According to the guide to writing good code, what makes messy or broken code more likely in science?

--- Start of Article ---

A guide to writing good code
for the busy scientist

Dax Kellie, Shandiya Balasubramaniam, Martin Westgate

@daxkellie.bsky.social

I acknowledge the Traditional Owners of the lands on which I live and work, the Dharawal, Wandi Wandian, and Gadigal people of the Yuin Nation, and pay my respects to Elders past and present. I recognise the significance of this environment to Traditional Owners, and acknowledge their continuing connection to Country.

We all want to write good code

But good code doesn’t just magically happen

Despite many researchers using code, very few are trained in programming.
This increases the chance for messy or broken code in science.

Research waste

Supporting good coding practices at the ALA

https://galah.ala.org.au/ https://galaxias.ala.org.au/

https://labs.ala.org.au/

https://cleaning-data-r.ala.org.au/

How to write good code in R
for science

✖ Example code

# bad example
library(tidyverse)
library(galah)
library(janitor)
library(sf)
library(ozmaps)

galah_config(email="dax.kellie@csiro.au")
alaData<-galah_call()|>identify("perameles")|>filter(year==2003) |>
  select(group="basic",cl22)|>
  atlas_occurrences()|>
  select(recordID,scientificName,decimalLongitude,decimalLatitude,eventDate,cl22)|>
  janitor::clean_names()|>rename(state=cl22)|>
  mutate(event_date=lubridate::ymd(event_date))|>
  group_by(state)|>count()|>drop_na()
aus<-ozmaps::ozmap_states|>
  sf::st_transform(crs=4326)|>
  left_join(alaData, join_by(NAME==state))|>
  replace_na(list(n=0))

ggplot()+sf::geom_sf(data=aus,aes(fill=n),colour="grey60")+
  viridis::scale_fill_viridis(option="F",begin=0.2,direction=-1)+theme_void()+theme(legend.position="right")

Code style

Write code like you write sentences, add spaces

# better example
library(tidyverse)
library(galah)
library(janitor)
library(sf)
library(ozmaps)

galah_config(email = "dax.kellie@csiro.au")
alaData <- galah_call() |> identify("perameles") |> filter(year == 2003) |>
  select(group = "basic", cl22)|>
  atlas_occurrences() |>
  select(recordID, scientificName, decimalLongitude, decimalLatitude, eventDate, cl22) |>
  janitor::clean_names() |> rename(state = cl22) |>
  mutate(event_date = lubridate::ymd(event_date)) |>
  group_by(state) |> count() |> drop_na()
aus <- ozmaps::ozmap_states |>
  sf::st_transform(crs = 4326) |>
  left_join(alaData, join_by(NAME == state)) |>
  replace_na(list(n = 0))

--- End of Article ---
--- Start of Data section ---

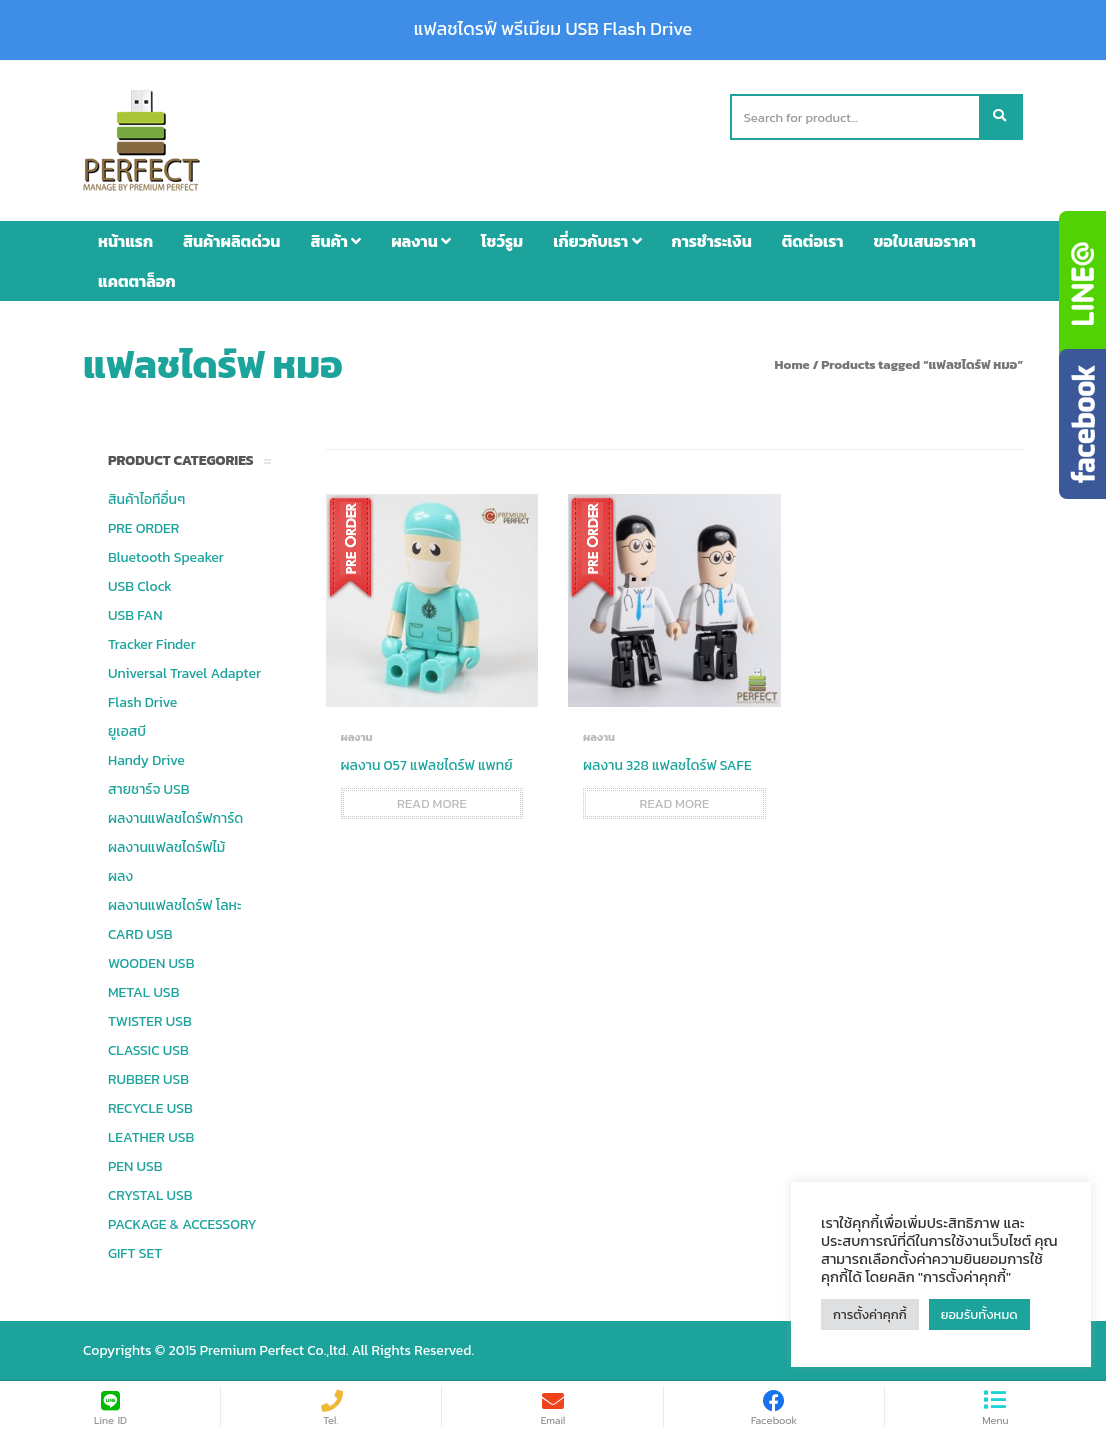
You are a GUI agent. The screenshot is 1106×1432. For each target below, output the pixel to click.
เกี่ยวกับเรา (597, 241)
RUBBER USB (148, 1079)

--- End of Data section ---
--- Start of Data section ---

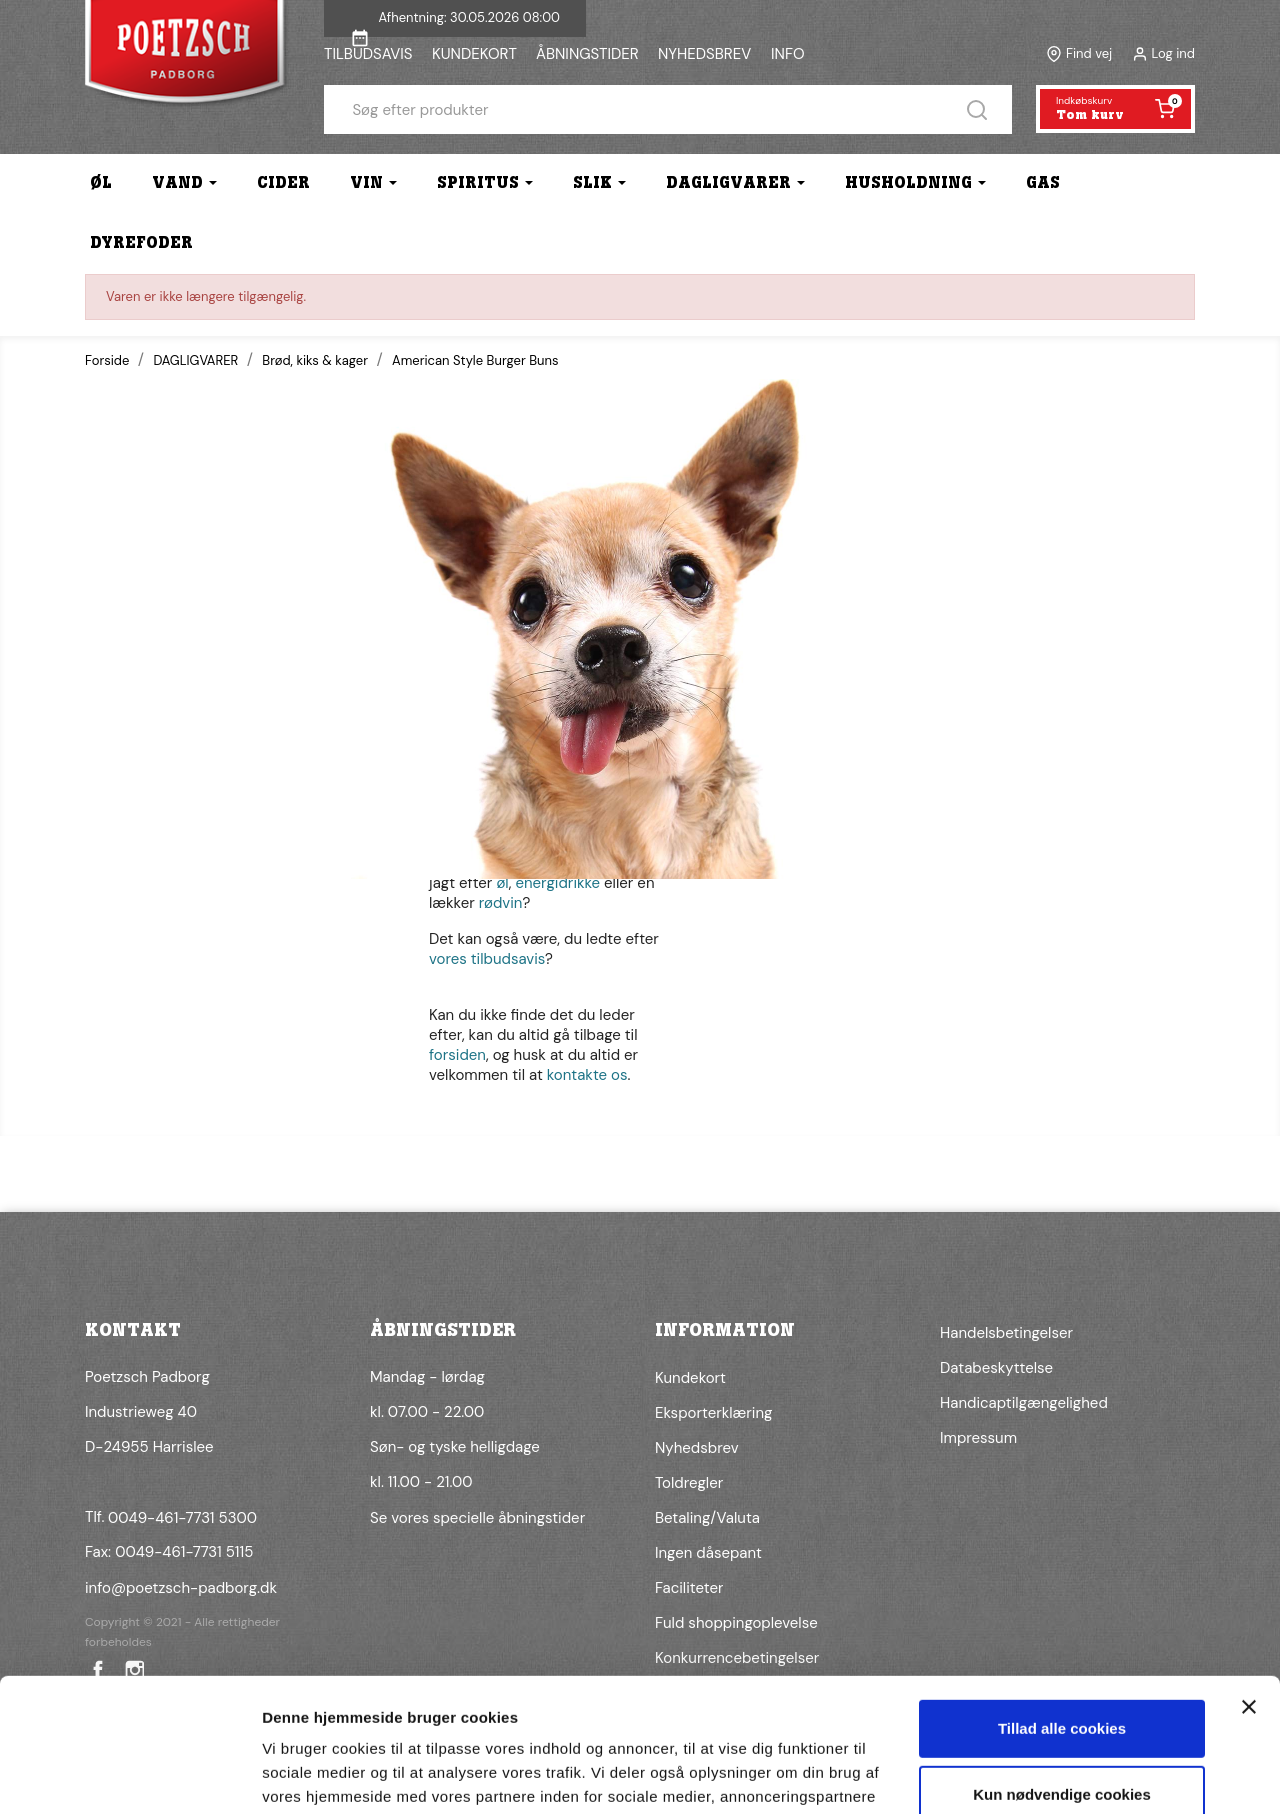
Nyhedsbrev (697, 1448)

--- End of Data section ---
--- Start of Data section ---

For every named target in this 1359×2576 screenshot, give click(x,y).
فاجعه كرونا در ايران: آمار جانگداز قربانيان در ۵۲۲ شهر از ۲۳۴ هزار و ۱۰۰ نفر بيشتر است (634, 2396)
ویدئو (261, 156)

--- End of Data section ---

Written answer
Very few researchers are trained in programming, even though many of them use code.